— Start —

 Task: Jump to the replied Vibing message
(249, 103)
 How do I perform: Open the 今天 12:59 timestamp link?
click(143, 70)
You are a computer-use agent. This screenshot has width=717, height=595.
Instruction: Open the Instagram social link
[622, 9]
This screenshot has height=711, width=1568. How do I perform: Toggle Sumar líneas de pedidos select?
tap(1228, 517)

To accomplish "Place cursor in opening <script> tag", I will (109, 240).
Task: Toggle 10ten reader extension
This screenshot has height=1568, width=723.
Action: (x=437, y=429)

— End —
— Start —

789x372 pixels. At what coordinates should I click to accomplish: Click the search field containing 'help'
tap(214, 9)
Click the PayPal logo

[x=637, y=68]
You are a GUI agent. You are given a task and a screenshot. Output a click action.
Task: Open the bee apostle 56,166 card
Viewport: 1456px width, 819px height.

— End —
— Start —

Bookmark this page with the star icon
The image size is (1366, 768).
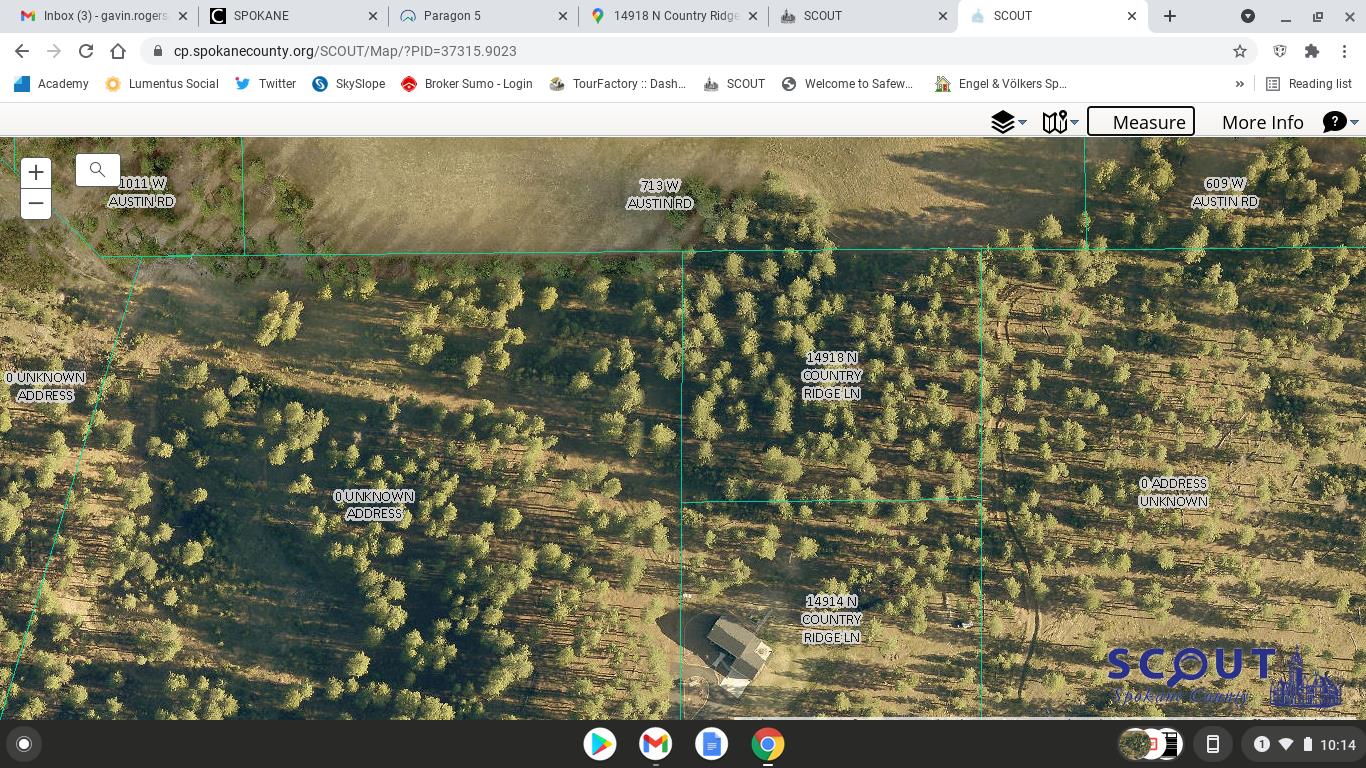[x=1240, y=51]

— End —

• [The problem] Count the lines in the entries above that contain the string "perform", treating uppercase and lowercase letters as different. Reply with the number alone.

• [Result below] 2